Exercise aim — Shift every coordinate in the answers by adding 114 to each number, and rewrite the records between the line holding "The height and" and the line holding "(x=22, y=68)", inclusive, with their requests kept in. Leave the pictures out of your answer.

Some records
.....

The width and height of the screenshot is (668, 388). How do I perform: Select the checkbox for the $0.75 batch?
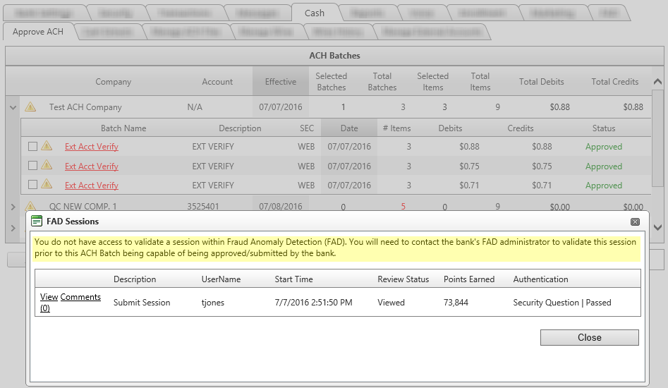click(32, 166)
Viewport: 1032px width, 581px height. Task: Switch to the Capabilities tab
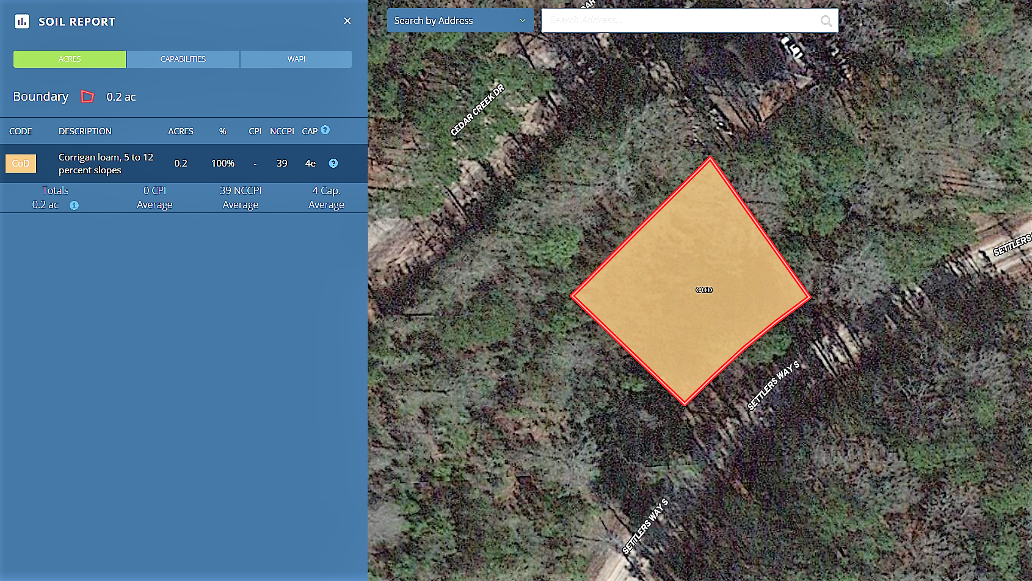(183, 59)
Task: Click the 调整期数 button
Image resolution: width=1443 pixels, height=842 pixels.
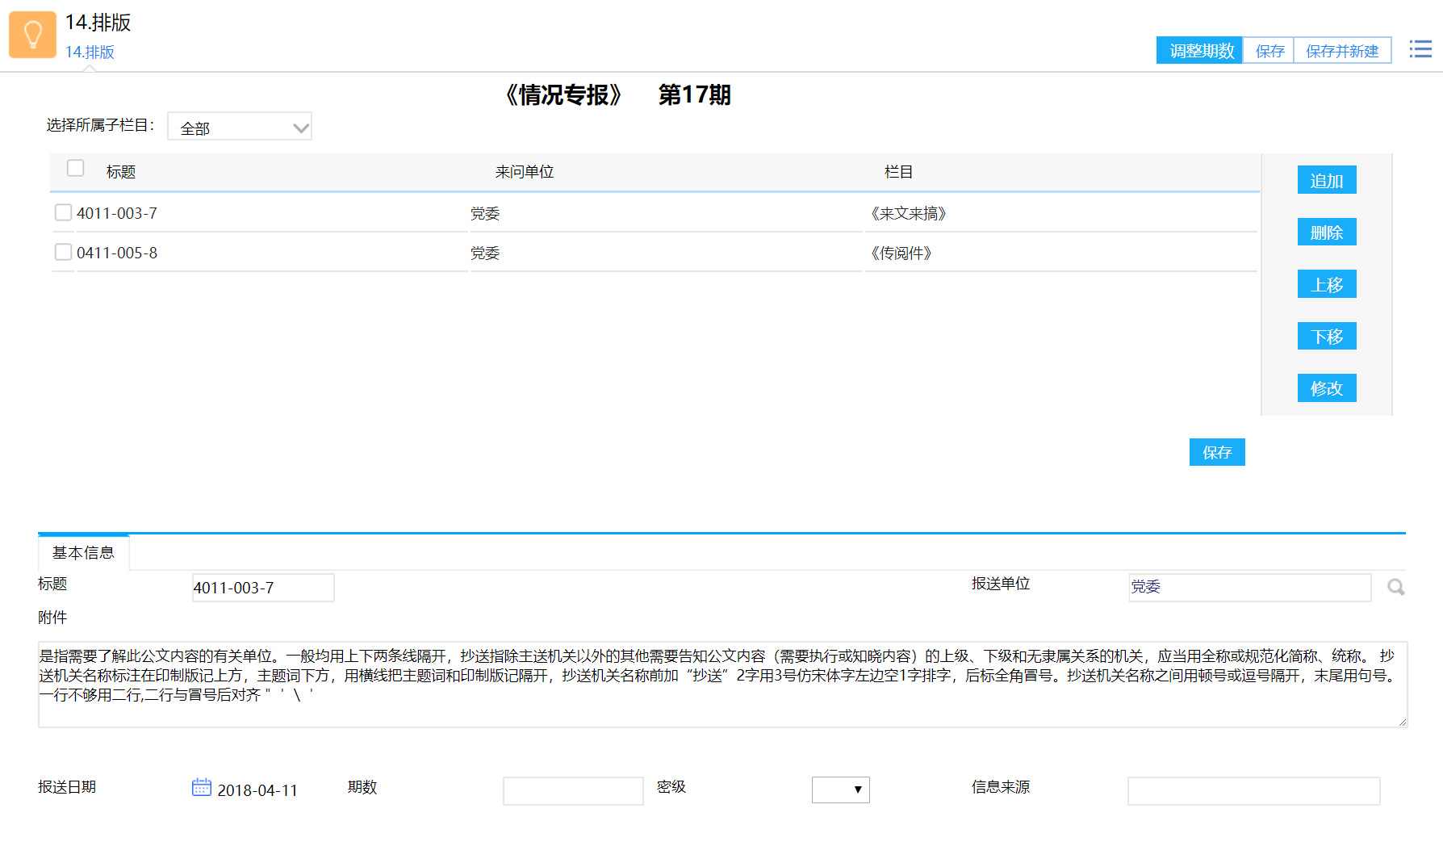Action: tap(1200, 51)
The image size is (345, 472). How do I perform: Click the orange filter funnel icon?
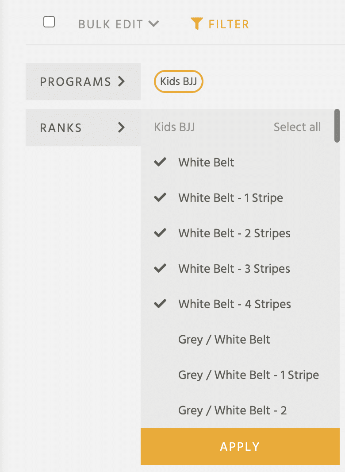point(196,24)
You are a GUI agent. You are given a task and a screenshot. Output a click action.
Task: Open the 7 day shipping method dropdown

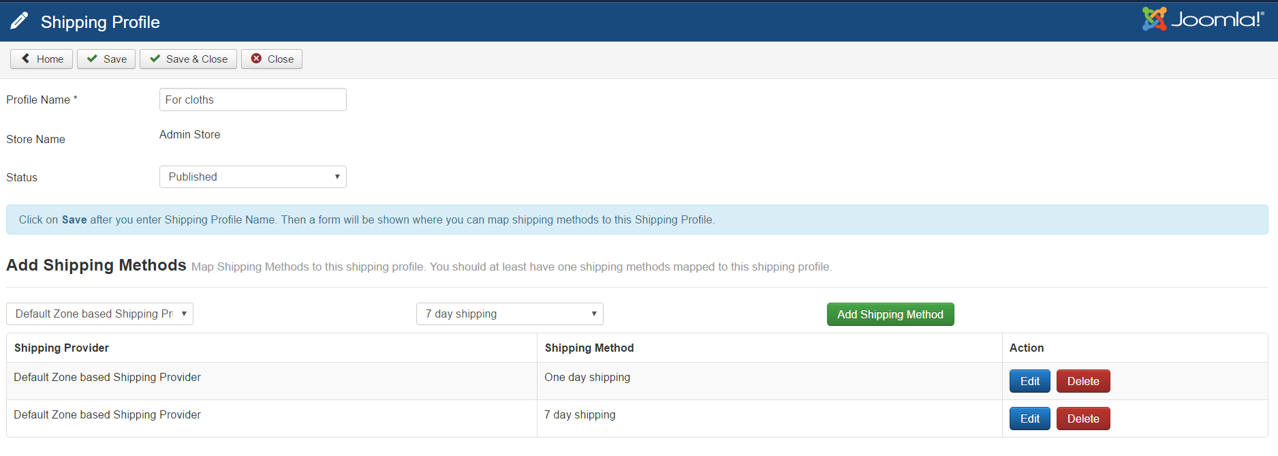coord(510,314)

.....

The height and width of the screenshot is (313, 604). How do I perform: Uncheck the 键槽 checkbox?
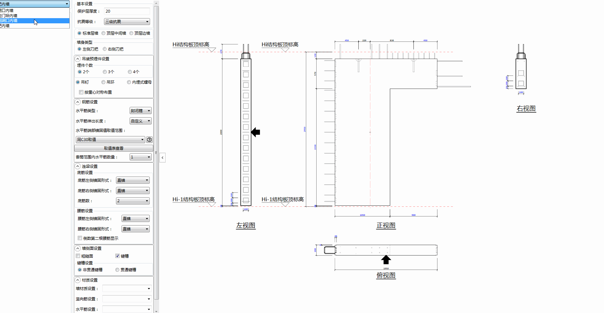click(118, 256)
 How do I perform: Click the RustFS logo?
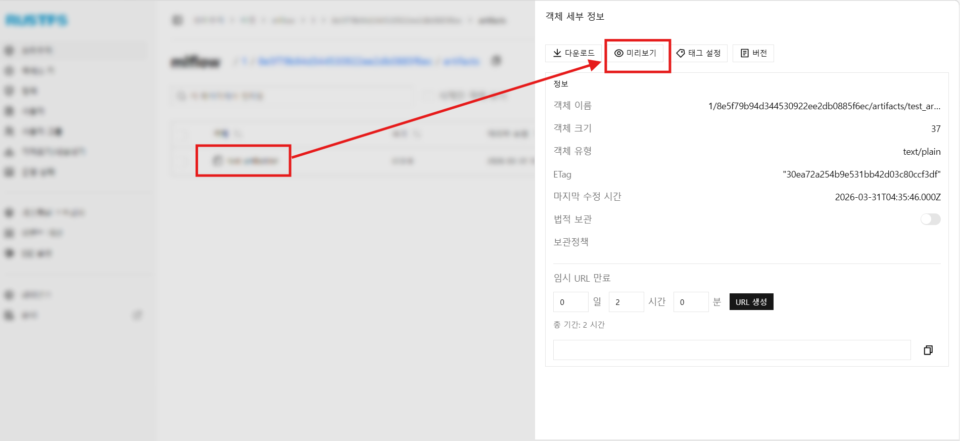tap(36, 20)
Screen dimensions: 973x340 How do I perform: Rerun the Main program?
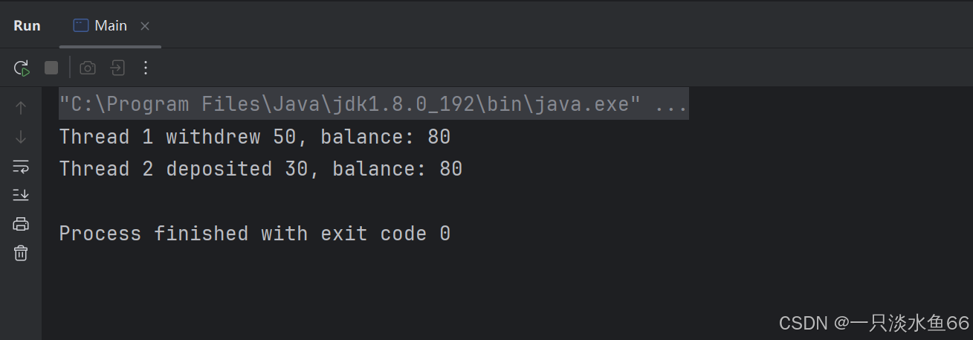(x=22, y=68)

.....

Output for this task —
The height and width of the screenshot is (313, 604). How do I perform: Uncheck the 键槽 checkbox?
click(232, 370)
 How do I perform: Click the RustFS logo?
tap(150, 134)
Screen dimensions: 973x340 How do I perform: Rerun the Main program?
(x=136, y=182)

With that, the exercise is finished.